The script transcribes audio files in a given directory, calculates WER and generates an HTML report containing diffs, WER etc.
- It supports only Python3. First install Python3 if not already installed.
- Install virtualenv if not already installed. Run
python3 -m pip install --user virtualenv - Create a virtual environment for the script. Navigate to the cloned directory and run
python3 -m virtualenv --python=python3 venv. - Install Python package dependencies.
python3 -m pip install -r requirements.txtNow you are ready to run the script.
Before running the script, activate the created virtualenv using source venv/bin/activate (assuming you are in the repository directory where you cloned it).
- input-dir: The directory where your audio files and their corresponding ground truth transcripts live. Audio files and transcripts must use same filename.
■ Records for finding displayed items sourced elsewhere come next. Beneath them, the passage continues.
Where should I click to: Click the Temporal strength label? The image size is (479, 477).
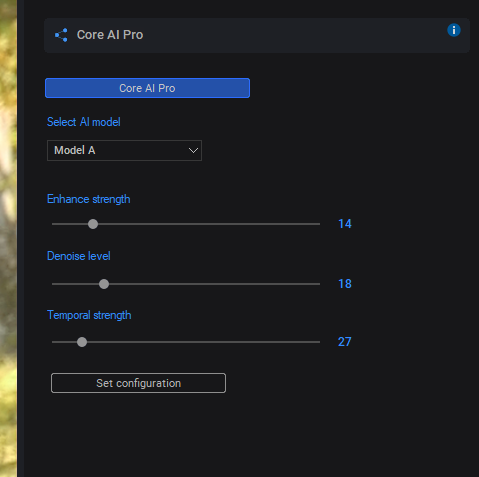point(89,315)
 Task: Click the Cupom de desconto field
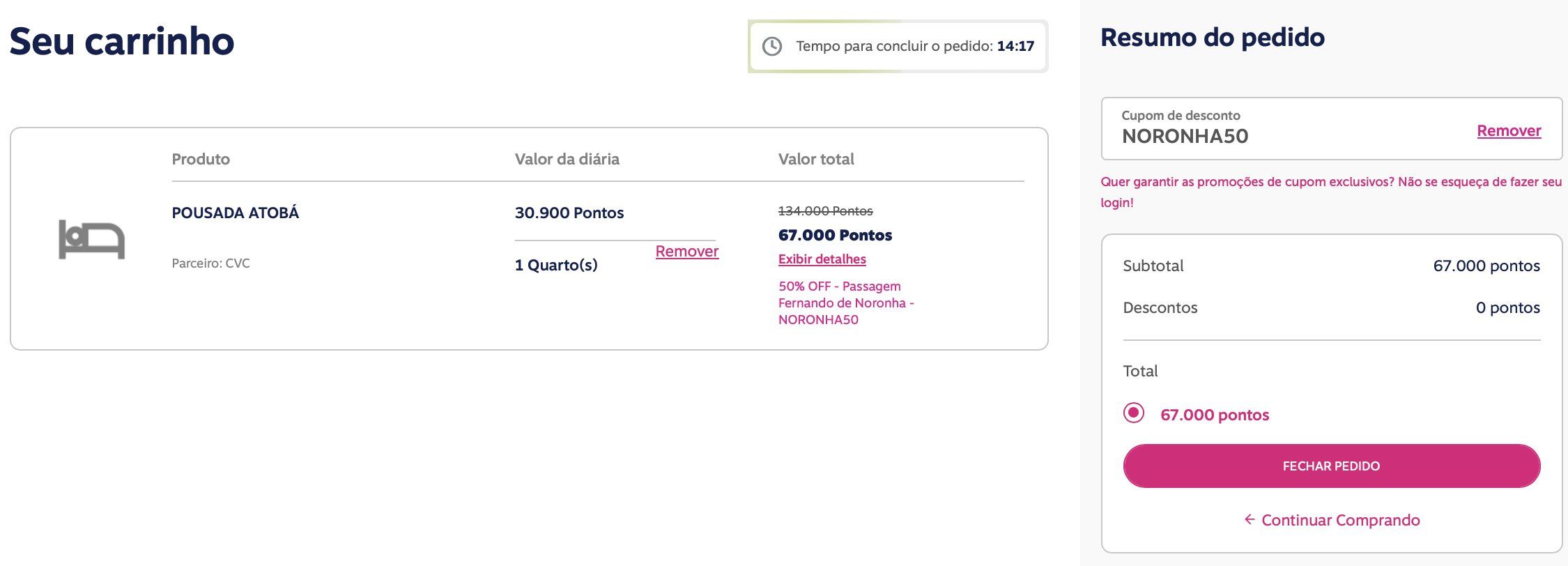(1331, 128)
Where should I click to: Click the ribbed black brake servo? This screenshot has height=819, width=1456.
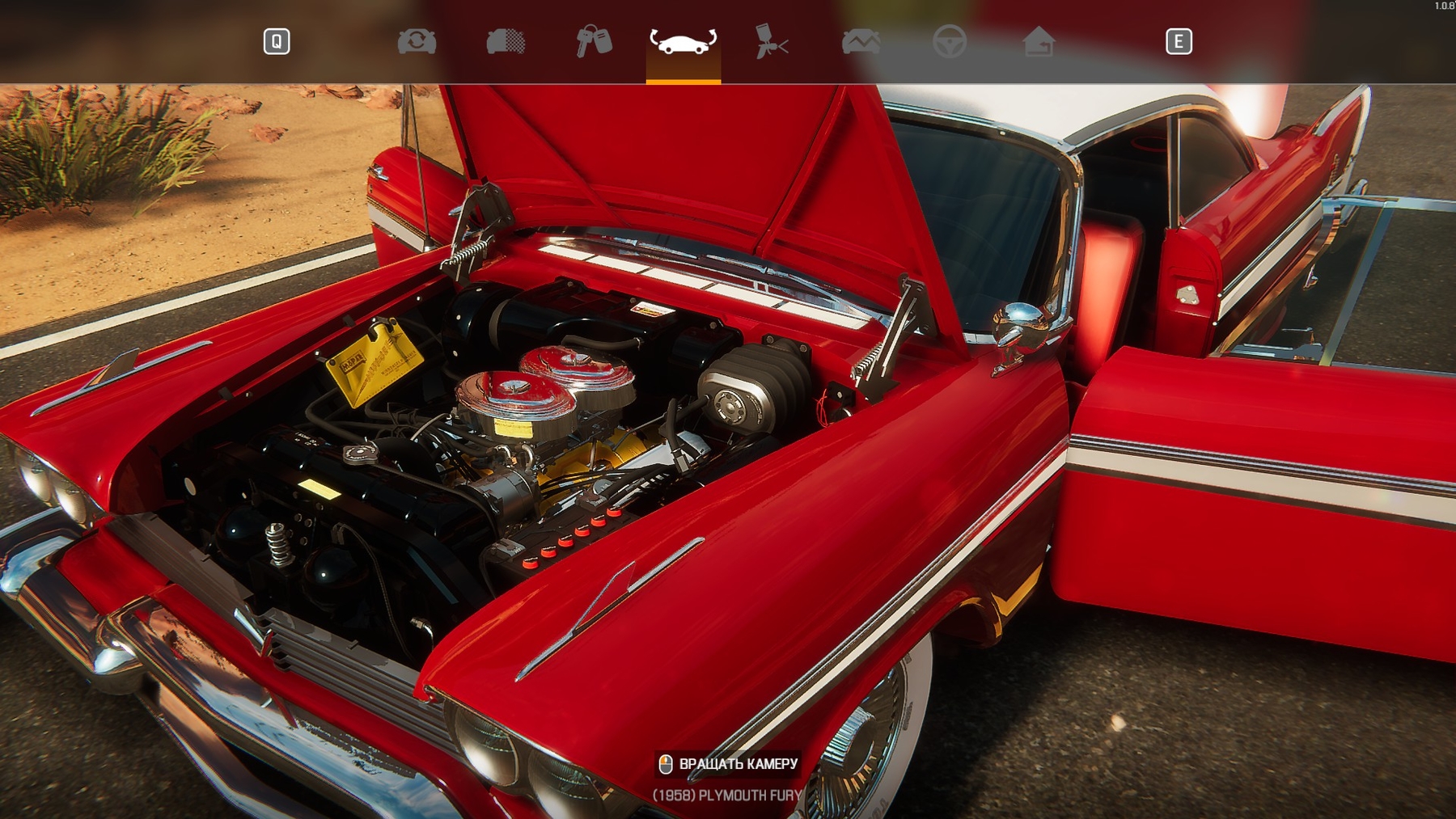coord(756,388)
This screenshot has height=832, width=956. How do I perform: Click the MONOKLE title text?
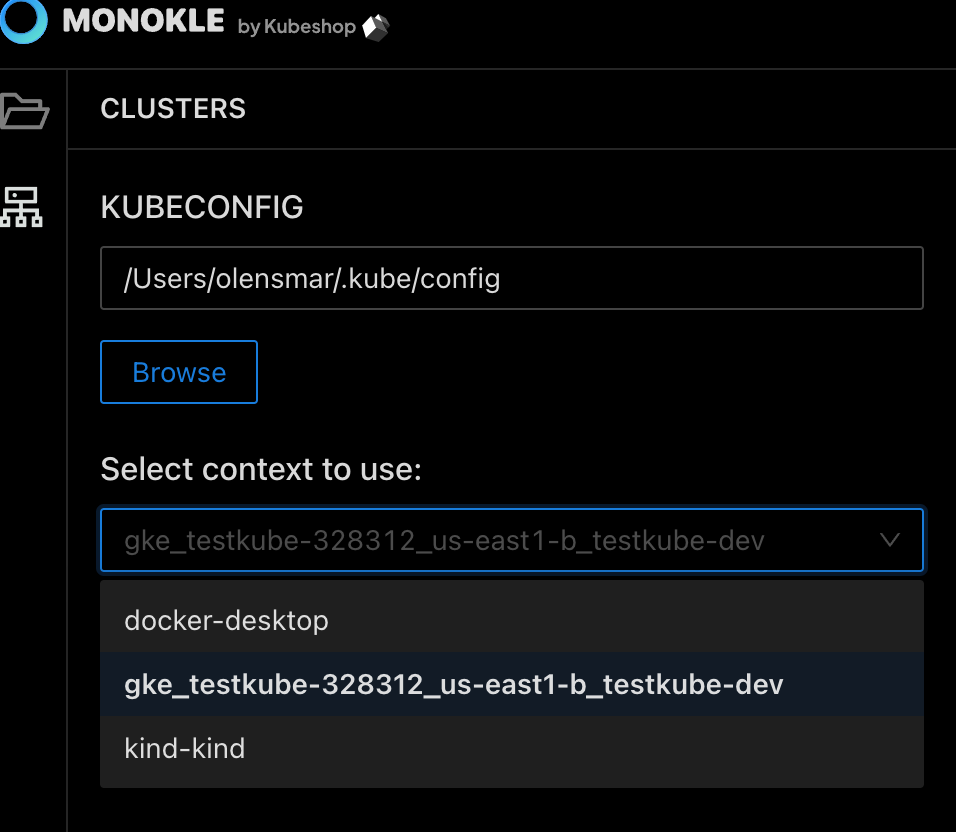pyautogui.click(x=143, y=21)
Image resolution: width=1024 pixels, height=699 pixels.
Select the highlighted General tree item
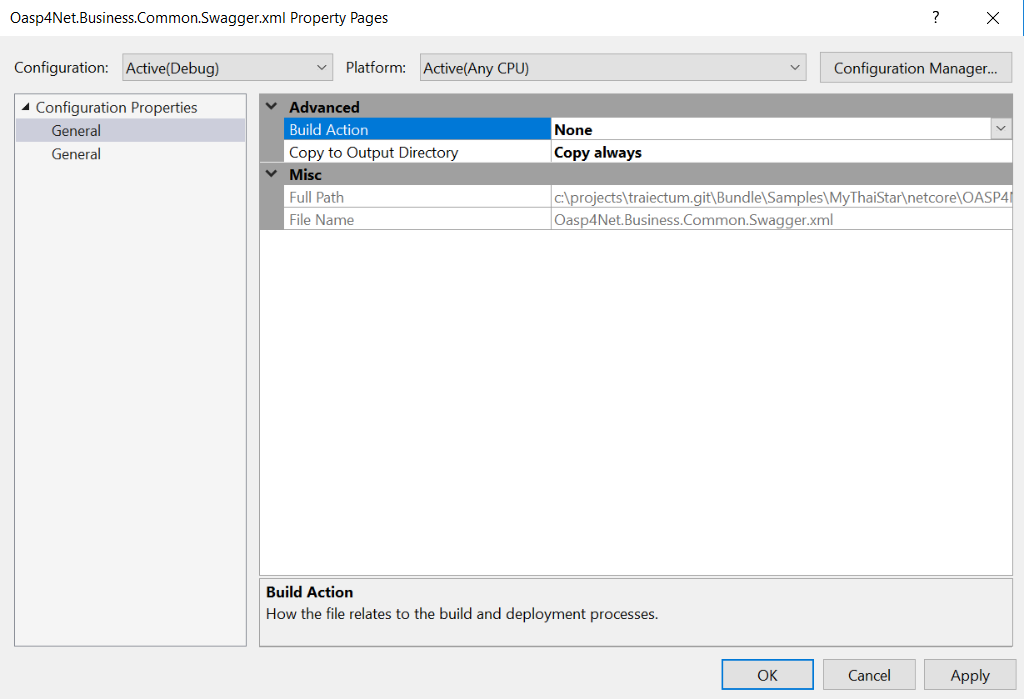[76, 130]
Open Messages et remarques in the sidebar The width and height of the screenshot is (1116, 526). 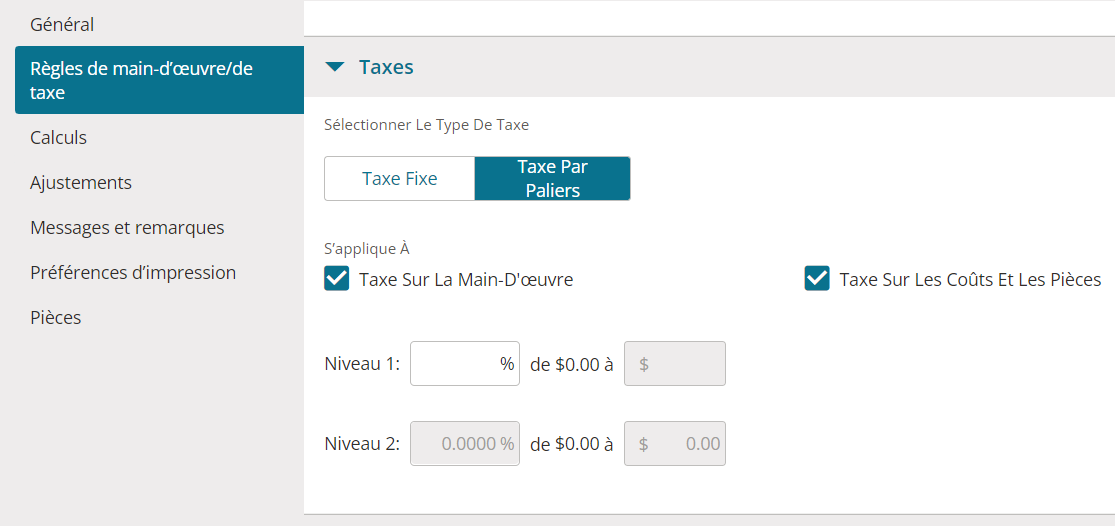coord(127,227)
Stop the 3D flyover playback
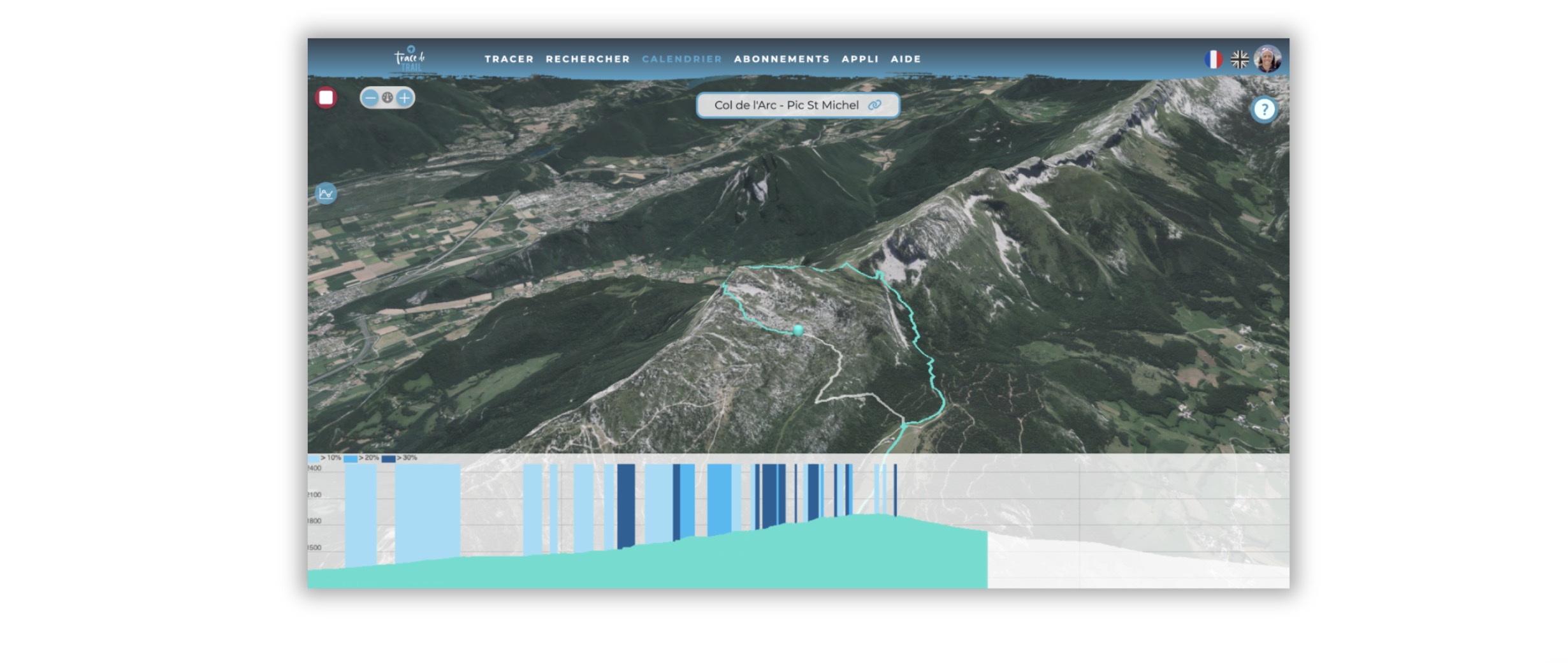1568x663 pixels. point(326,98)
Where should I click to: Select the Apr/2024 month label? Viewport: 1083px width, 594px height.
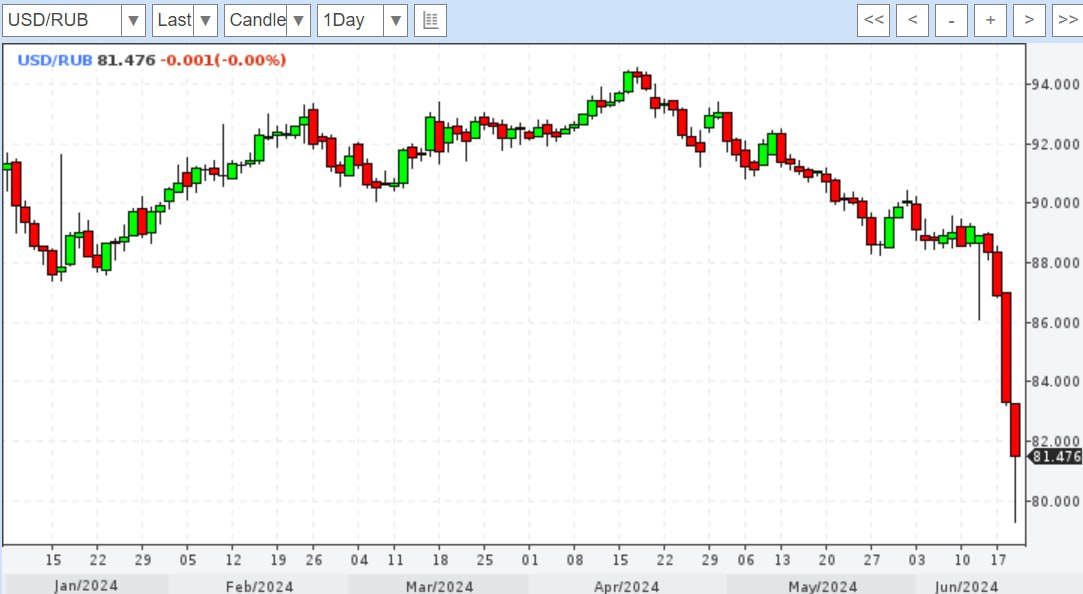(625, 586)
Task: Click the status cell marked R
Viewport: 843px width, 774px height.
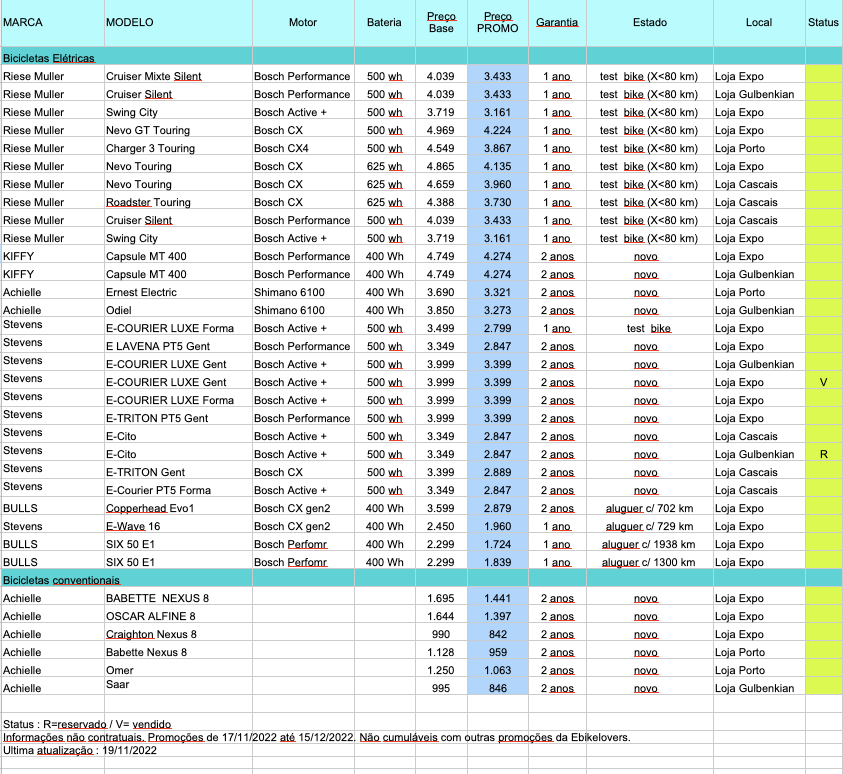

For example, audio1.wav file's transcript name must be audio1.txt
- audio-extension: wav or mp3, default - wav
- api-endpoint: The API endpoint URL where the ASR API is deployed. default given.
Run python evaluate_asr.py --input-dir <path-to-your-testset-directory> for executing the script.
The script will save the predicted transcript text files in input-dir with <audio_file_name>-predicted.txt.
It will output an HTML file outside of input-dir with WER report and diffs between ground truth transcripts and predicted transcripts.